**Monica O'Reilly** (0:00)
In times of Nefertiti, she was kind of against the tradition because she proclaimed herself as a pharaoh, as a female pharaoh, which she was against tradition. And they try along history kind of to erase as much as they can the family and especially her. But since now, there is a little bit of a kind of concern and wonder who is really Nefertiti and where she would be, or maybe they destroy her altogether. So there is a lot of questions around that.
**SPEAKER_2** (0:33)
Richard Syrett's Strange Planet. Following the truth wherever it leads. Exposing evil and corruption and the secret machinations of powerful elites. Revealing the highest strangeness beneath the surface of our supposed reality. Coming to you from the great white north, and his studio beneath the stairs. Here's Richard.
**Richard Syrett** (0:59)
Welcome to Strange Planet. One of the most powerful women in history didn't simply vanish, but was deliberately erased. Tonight, we journey back more than 3,300 years to ancient Egypt, to a world of sun worship, palace intrigue, dynastic paranoia, and a royal family at the center of a revolution. At the heart of it is Nefertiti, not just a legendary beauty cast in stone, but a woman who may have wielded extraordinary power at one of the most dangerous turning points in Egyptian history. She stood beside Akhenaten during a radical religious upheaval that tried to sweep away the old gods and reorder the kingdom itself. And then, she disappears. No tomb, no clear death, no definitive ending. So, what happened to Nefertiti? Was she buried by time or buried on purpose? Monica O'Reilly writes historical fiction drawn to the fractures in the official record, to the missing names, vanished rulers, and buried stories that refuse to stay buried. Her novel, Nefertiti's Crown, revisits the strange and unstable world of ancient Egypt's Amarna period, where a radical religious revolution shook an empire, and one of history's most famous women disappeared into silence, with a novelist's instinct for character in a researcher's eye for hidden detail, Monica reconstructs a world of palace intrigue, tenastic tension, and historical erasure, offering a vivid, unsettling portrait of Nefertiti, as she may really have been not merely beautiful, but powerful, consequential, and perhaps too dangerous to remember. Monica, welcome to Strange Planet. How are you?
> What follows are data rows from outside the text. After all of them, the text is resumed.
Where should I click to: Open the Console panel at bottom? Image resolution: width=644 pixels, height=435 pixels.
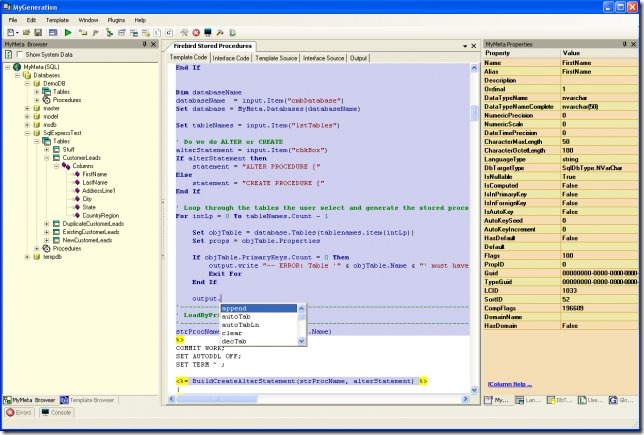click(57, 412)
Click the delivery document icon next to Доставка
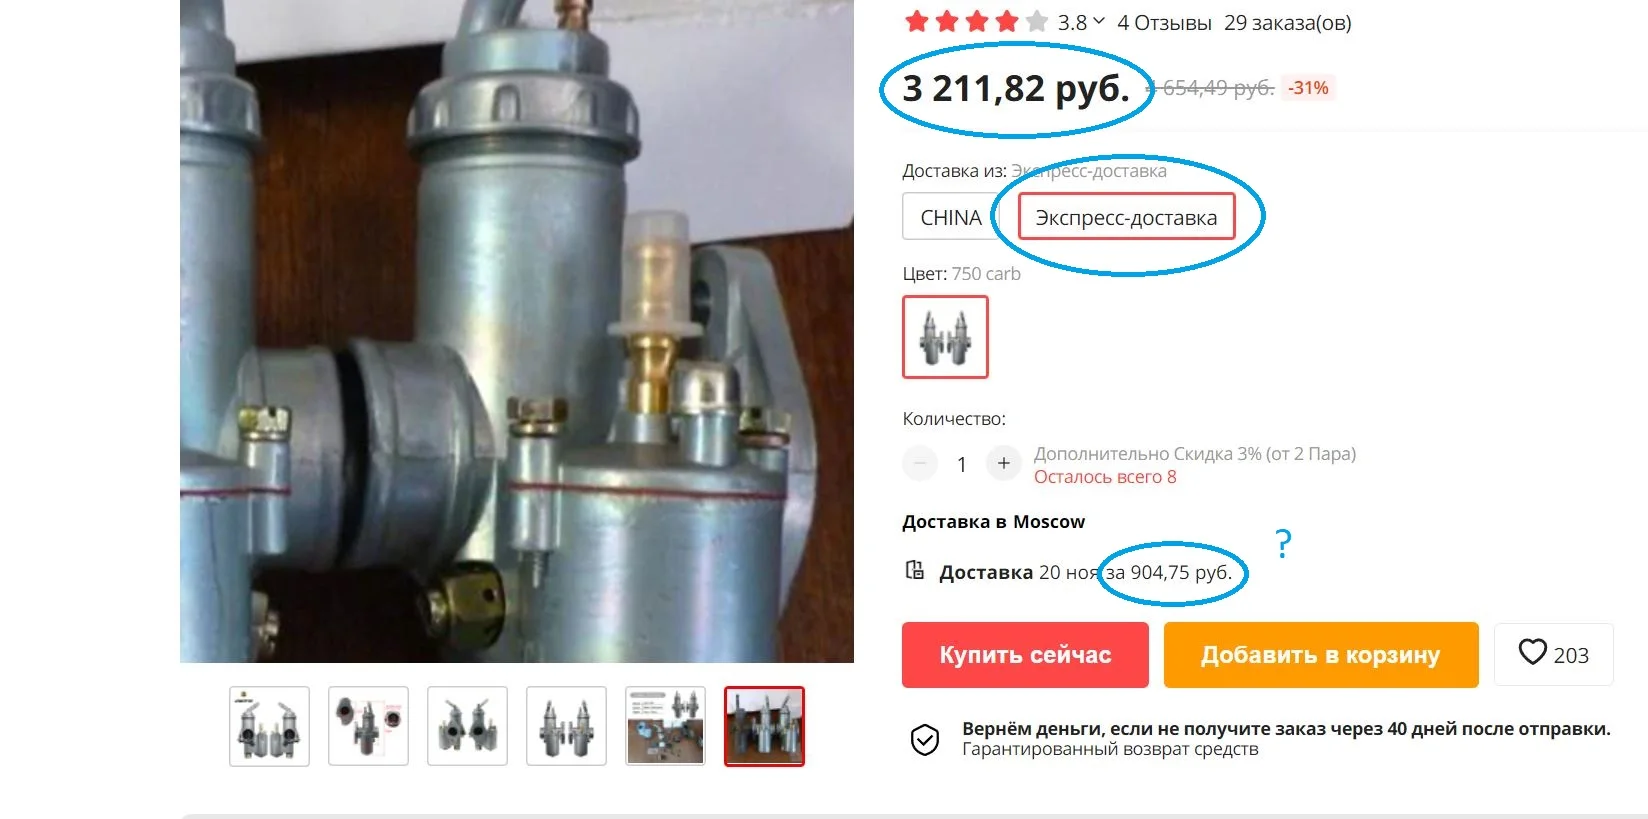The height and width of the screenshot is (819, 1648). tap(915, 570)
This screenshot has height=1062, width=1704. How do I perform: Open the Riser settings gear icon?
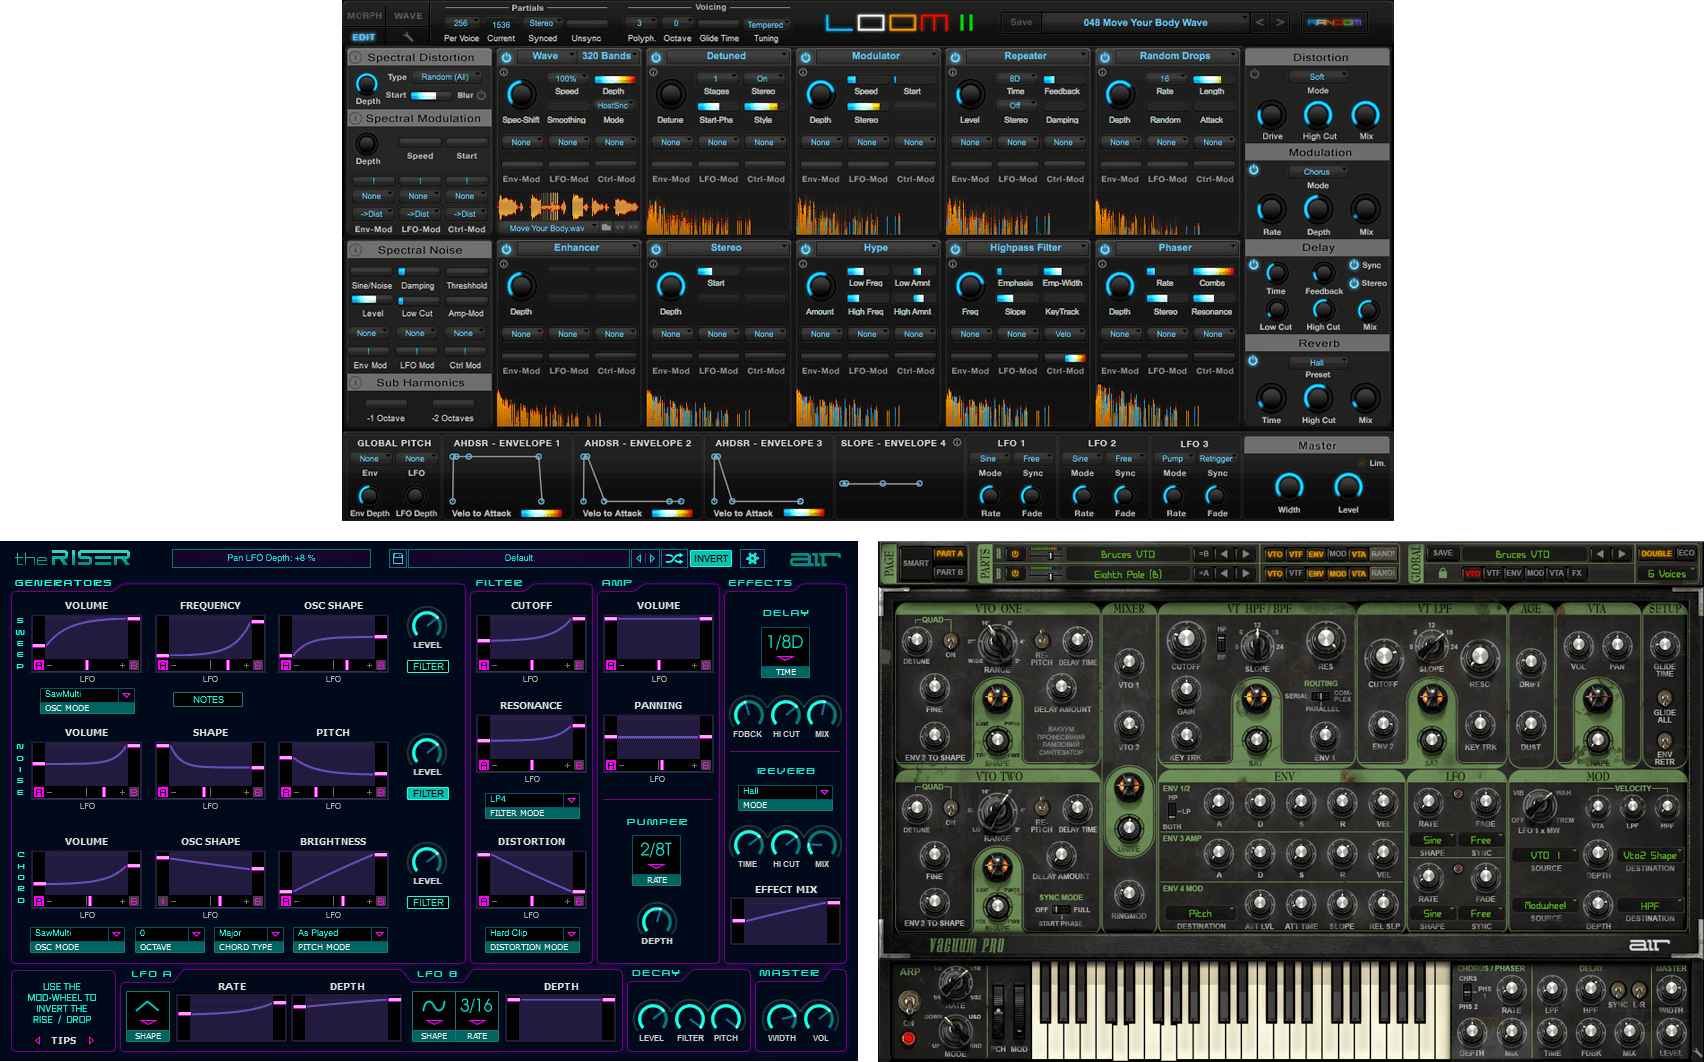click(753, 558)
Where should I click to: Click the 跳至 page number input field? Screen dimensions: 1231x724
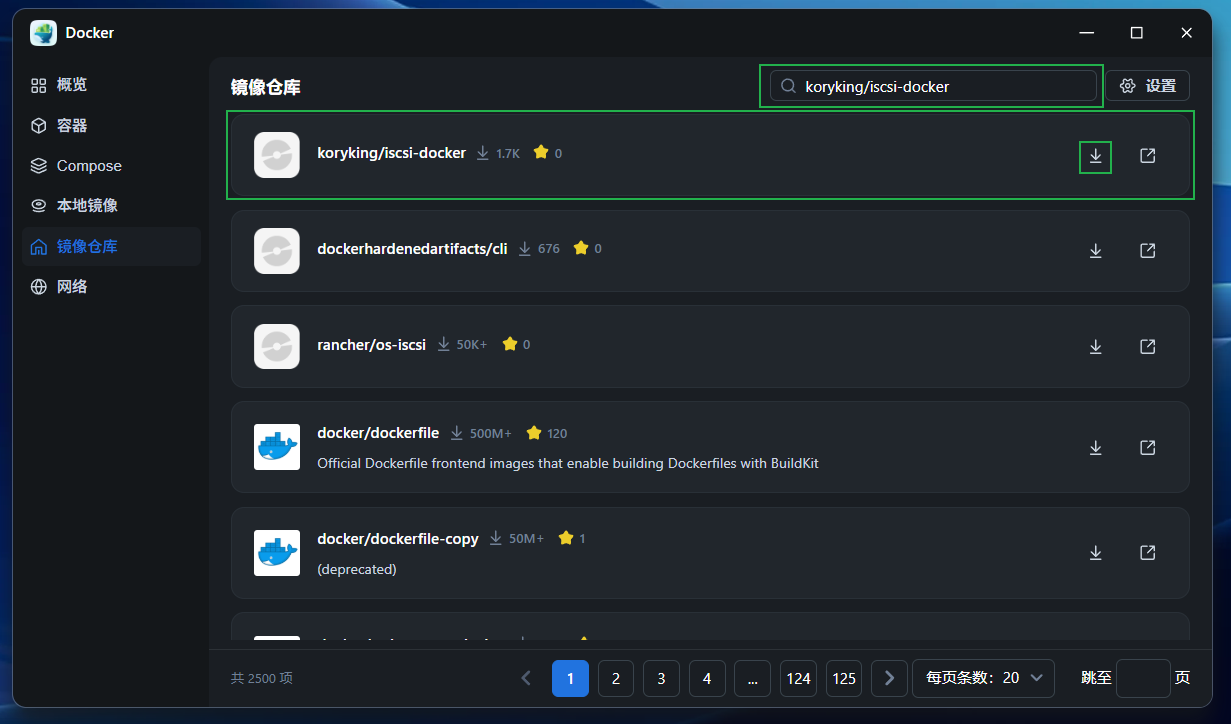[x=1142, y=678]

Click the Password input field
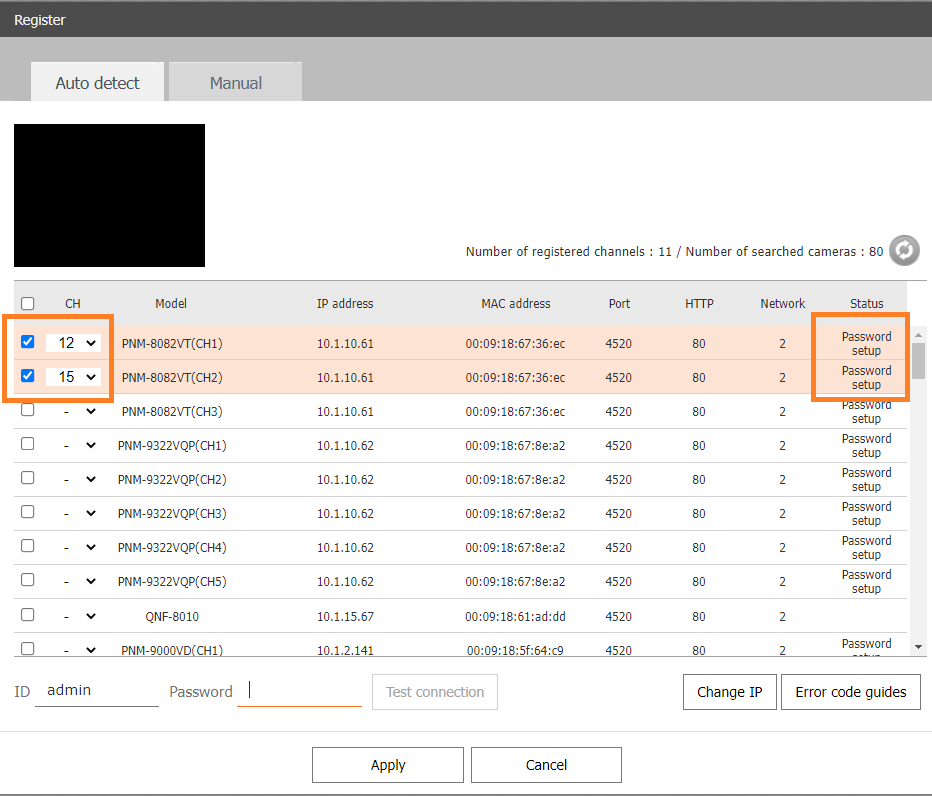(x=299, y=691)
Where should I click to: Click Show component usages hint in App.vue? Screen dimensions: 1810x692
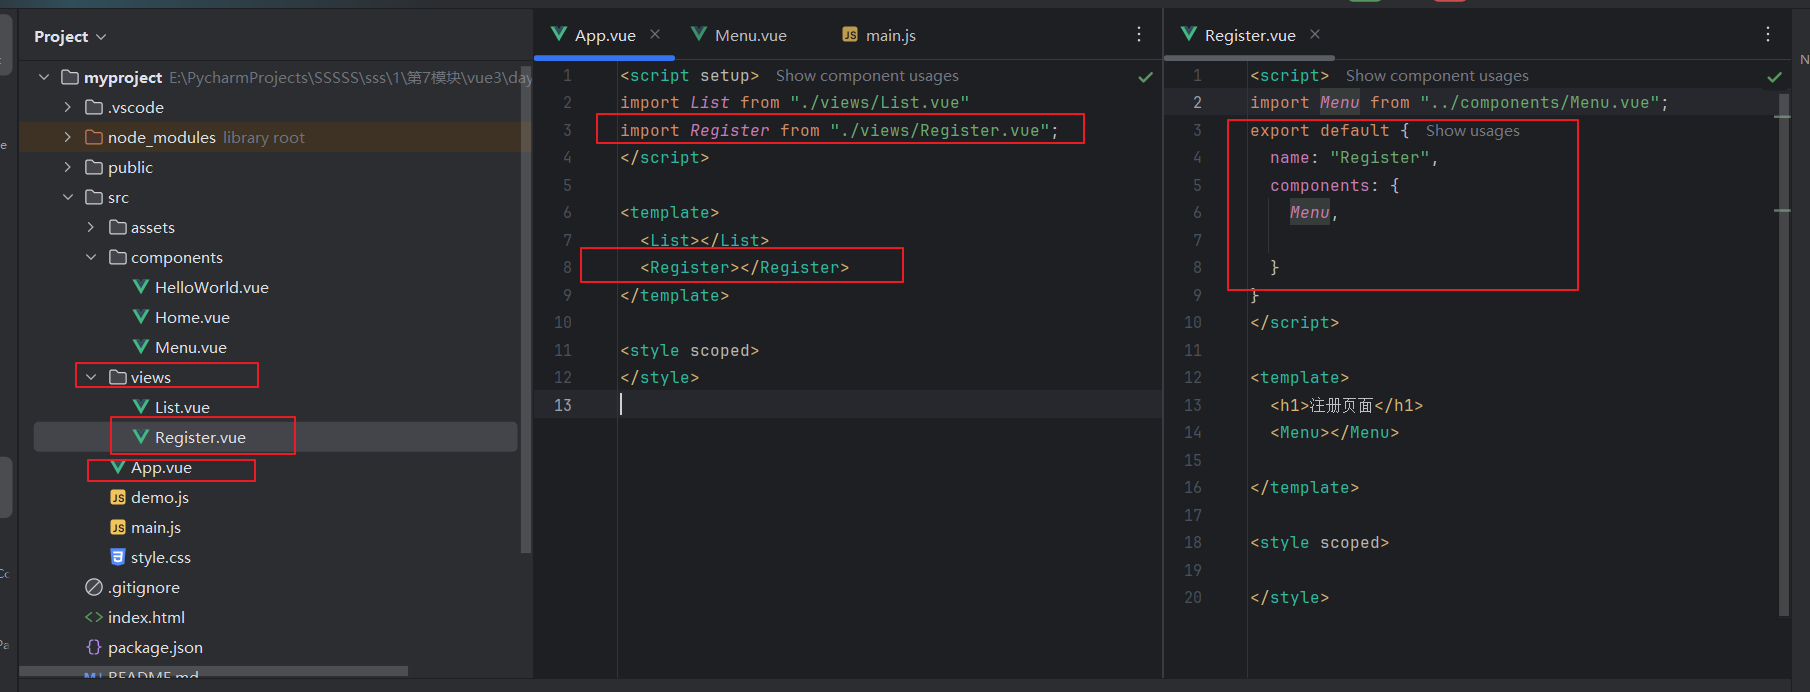[x=867, y=76]
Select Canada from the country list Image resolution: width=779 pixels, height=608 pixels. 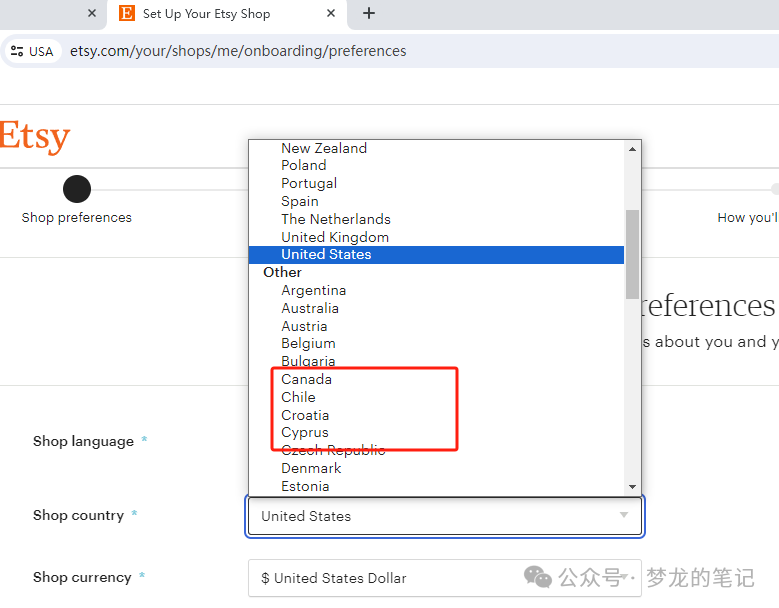point(306,379)
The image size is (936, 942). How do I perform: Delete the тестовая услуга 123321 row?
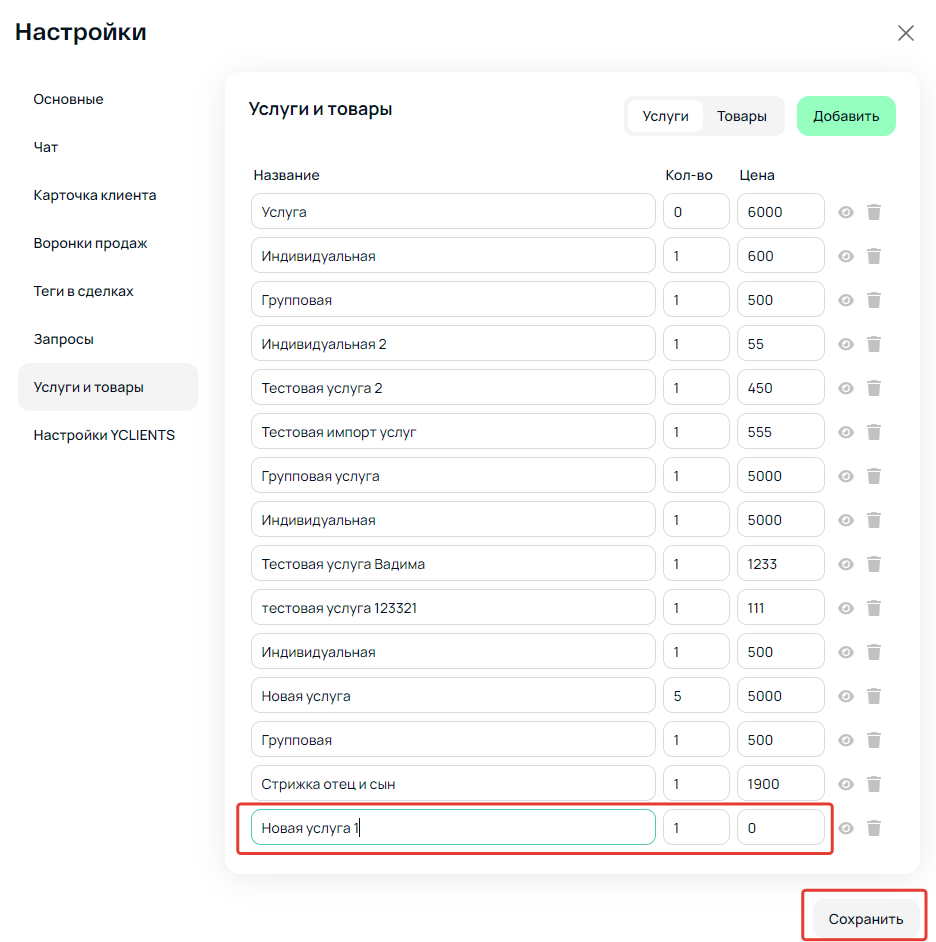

**Monica O'Reilly** (2:45)
Thank you so much, Richard. I'm keeping very well. And thanks a million for having me in your program. I'm a fan of yours.
**Richard Syrett** (2:53)
Thank you. So for listeners who know the name Nefertiti, but not the story, who was she and why does she still loom so large over ancient history?
**Monica O'Reilly** (3:03)
Yeah, okay. Most of people, when you ask about, do you know Nefertiti or you ever heard, everybody, most of everybody thinks of Nefertiti as a mysterious beauty and elusive, usually, because we don't know much about her history. And even nowadays, there is a lot of research and it contradicts itself sometimes, and everybody is trying to reconstruct her life. So what we know about her is that she appears in the court of Amenhotep III, which is the father of Akenaton, and at an early age. And there is some research that they believe that she was the daughter of Amenhotep III Vizier. So, and he was named Ai, and he was the brother of Amenhotep III, sorry, Amenhotep III was married to Queen Tia, and Ai, the vizier of Queen Tia, were brother and sister. So therefore, Nefertiti was the niece of Amenhotep III John Quintilla. So when we think, sorry, sorry, sorry, Richard.
**Richard Syrett** (4:28)
Right. So that gives us some historical background.
**Monica O'Reilly** (4:30)
OK.
**Richard Syrett** (4:31)
When we think of her, we think of her as a beautiful bust in a museum, a statue. What do we miss about her when we reduce her to an artifact instead of seeing her as a real historical force? What do we miss?
**Monica O'Reilly** (4:50)
I think basically is because all the family was erased from history. That's the bottom line. So there was like a total disappearance of this family, totally penalized by history.
And I believe not only they were erased but the following pharaohs that they were giving an account exactly of every single pharaoh that was ruling Egypt and is missing a Kenatun in all of the accounts. So not only the pharaohs, but I think history as well along the history since ancient Egypt to nowadays, this family particularly was castracized. So there's hardly no information and nowadays it start a little bit resurfing bits and pieces of information, especially after the discovery of the tomb of Tutankhamun in 1922
**Richard Syrett** (5:52)
So to understand Nefertiti, I think we first need to understand the world that she stepped into. What kind of civilization was Egypt at that moment, politically, spiritually and culturally?